EXERCISE DESCRIPTION: Carry on the interview with epidemiologist Raywat Deonandan about the COVID-19 vaccine rollout, writing the next part after its last sentence.

SELECTED EXTRACT:
"""

Written by Sarah Trick
Raywat Deonandan is an associate professor in the Faculty of Health Sciences at the University of Ottawa. (Facebook)

Last week, Ontario set a grim new benchmark: the province reported 1,855 cases of COVID-19 on Friday, a record single-day total.

With the second wave of the pandemic having shown no signs of abating since then, TVO.org spoke with Raywat Deonandan, an epidemiologist at the University of Ottawa, about vaccines, hate mail — and why this pandemic serves as proof that society must pull together.

TVO.org: I wanted to start with some good news. In the last couple weeks, we’ve learned there will be a vaccine. There doesn’t seem to be a lot known about when we will get it or how it will be distributed to people, but there has been a lot of speculation about it. How do you see a vaccine rollout playing out?

Raywat Deonandan: Yeah, everyone’s got that same question. And there are a lot of issues to be explored here.

So the way it will probably work is the federal government will distribute vaccine allotments to the provinces and territories on a per capita basis and then advise the provinces on what they should do. And each province probably has to strike its own ethics committees to figure out how to distribute them. I anticipate it will be a hierarchy of who gets it first, probably beginning with health-care workers — because you don’t want to take your best players off the game board; you want to make sure that they’re healthy and able to contribute.

"""

GIVEN INFORMATION:

"""

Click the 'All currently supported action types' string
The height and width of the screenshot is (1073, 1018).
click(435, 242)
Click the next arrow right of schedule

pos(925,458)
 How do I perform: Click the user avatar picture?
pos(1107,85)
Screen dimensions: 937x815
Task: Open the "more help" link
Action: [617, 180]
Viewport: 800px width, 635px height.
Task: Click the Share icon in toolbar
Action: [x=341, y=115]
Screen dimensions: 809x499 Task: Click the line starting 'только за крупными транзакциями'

"""

YOUR RESPONSE:
Next will be the really vulnerable, probably the extremely elderly. Then there will be the first responders — the police and the firefighters and the ambulance drivers and the paramedics. Then maybe looking at people who have a lot of contacts daily, like teachers and mass-transit operators and maybe priests: you know, the people who are exposed to lots of people every day. Then after that, we have everybody else.

So it’s good to have to follow some rules of equity but also some rules of getting the biggest bang for your buck up front. We make sure that the rollout isn’t random, isn’t based on first come, first serve — or the most powerful get it first, as I think it’s going to happen in some parts of the world. It’s going to be where we can best apply this particular tool.

That brings me to the question: Is that the best way? I’m not sure. One metaphor to consider is if you have a raging forest fire, and you’ve got water, do you put the water where the fire is hottest and burning most brightly? Or do you distribute the water equitably across the entire forest? And that’s going to depend upon how much water you have and when you expect to get more water. Or maybe you want to distribute the water depending on the density of the forest, regardless if there’s a fire there or not. Obviously, the analogy I’m making here is COVID-19 is raging in this country in some parts more fiercely than others. And maybe it makes sense, for example, to give the Atlantic provinces’ allocation to Manitoba and Alberta and Quebec. But that would be a politically disastrous tactic.

Other complicating factors include the fact that the federal government is responsible, from a health perspective, for certain populations, like the military, incarcerated prisoners, and Indigenous groups. Now that brings up all kinds of new issues, complicating factors — like, how do we keep track of who gets it.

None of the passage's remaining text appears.